Find all the positive integers $k$ for which $7 \times 2^k+1$ is a perfect square.

The only value of $k$ I can find is $5$. I am not sure how to find every single one or the proof, I simply used trial and error.

Answer 1

$$7\times 2^k+1=n^2\iff7\times2^k=(n-1)(n+1)$$

$n$ must be odd so, $7\times 2^{k-2}=(\frac{n-1}{2})(\frac{n+1}{2})$ and $\gcd(\frac{n-1}{2},\frac{n+1}{2})=1$, since $\gcd(\frac{n-1}{2},\frac{n+1}{2})$ divides $\frac{n+1}{2}-\frac{n-1}{2}=1$.

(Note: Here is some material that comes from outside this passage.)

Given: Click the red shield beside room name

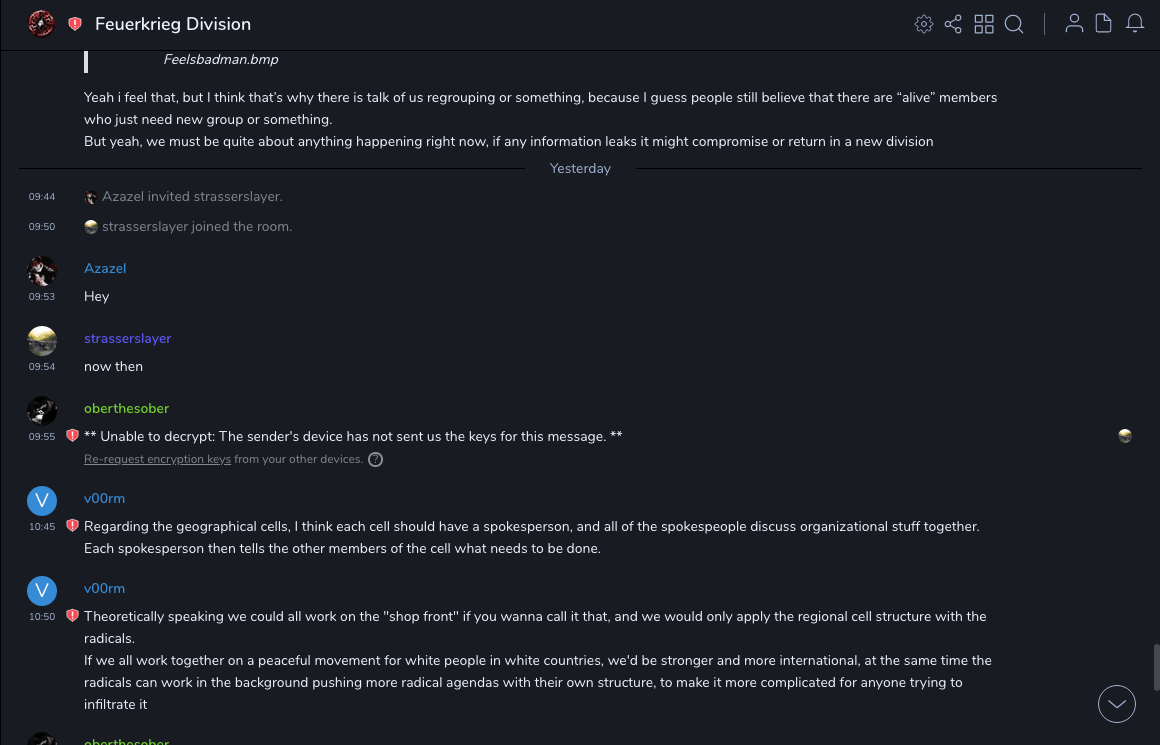Looking at the screenshot, I should [75, 24].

This gives two possibilities:

• $\frac{n-1}{2}=7\Rightarrow n=225\Rightarrow 2^k=32$
• $\frac{n+1}{2}=7\Rightarrow n=169\Rightarrow 2^k=24$

Answer 2

Since $7\cdot 2^k+1$ is odd we have that

$$7\cdot 2^k+1=(2n+1)^2=4n^2+4n+1 \iff7\cdot 2^k=2^2n(n+1) \iff 7\cdot 2^{k-2}=n(n+1)$$

and since one among $n$ and $n+1$ must be odd therefore amd since $7$ is prime, one of them must be equal to $7$ and then the unique solution is $2^{k-2}=8 \implies k=5$.

Answer 3

\begin{align} a^2 &= 7*2^k + 1 \\ \Rightarrow (a^2 - 1) = (a - 1)(a+1) &= 7*2^k \\ \text{For } k > 2: (\frac{a-1 }{2}) (\frac{a+1}{2}) &= 7*2^{k-2} \\ \text{Let } d = (\frac{a-1 }{2}) &\Rightarrow d + 1 = (\frac{a+1}{2}).\\ \Rightarrow d(d+1) &= 7*2^n (n = k - 2\in \mathbb{N})\\ gcd(d,d+1) = 1 &\Rightarrow (d,d+1) = (7,2^n) \text{ or } (2^n,7) \\ \text{ Only answer possible is } n = 3 &\Leftrightarrow k = 5 \text{ if } k > 2.\\ k = 1,2 \text{ do not satisfy, check individually. } \end{align}